Viscose fabric bonded with soy protein isolate by foam application method

Materials

Viscose fibers of 1.7 dtex in fineness and 38 mm in length were used as raw material for producing adhesive bonded nonwoven fabrics. SPI containing 90.27% of protein on dry weight basis was purchased from Zhenghou Ruikang Enterprise Co., Ltd. (Zhengzhou, China). Sodium dodecyl sulphate (SDS) (as a foaming agent) was purchased from Sigma-Aldrich and used as received. Glycerol (as a plasticizer) and sodium hydroxide were supplied by Associated Chemical Enterprises, Ltd and Merck, South Africa, respectively. Acrodur DS 3558 binder, with solid content of ∼50% as indicated by the supplier, was used as the commercial acrylic synthetic binder for the nonwoven fabrics. Chemically it is a single component system consisting of an aqueous dispersion of modified polycarboxylic acid and a polyalcohol cross-linker. The cross-linkages are formed during curing through ester bonds that create a dimensionally stable structure. Before curing, the binder is completely bonded which create the substrate to be impregnated during processing.
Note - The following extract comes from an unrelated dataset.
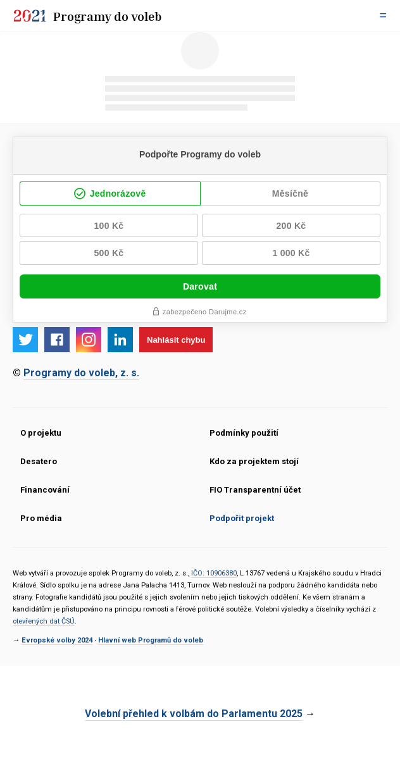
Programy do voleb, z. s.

Preparation of viscose fabric

The fiber web was produced from viscose fibers using the Belmatex roller carding machine and a cross-lapper. Fibers were fed to the card through the chute feed at a constant feed rate. The loose fibers were carded twice with the first passage meant to open the fibers and the second pass to form the fiber web with the aid of a cross-lapper. The feed rate to the carding machine was maintained at 0.8 m/min and the cross-lapper speed at 1 m/min to produce nonwoven fabric with area weight of about 200 g/m². The pre-needling of the web was achieved using a Dilo Type OD-11 6 needle loom. The needles used were the Groz-Beckert needles with specification of 15 × 18 × 36 × 3 R222G3037. The depth of needle penetration was set at 1 mm and the needling density maintained at 75 punches per cm².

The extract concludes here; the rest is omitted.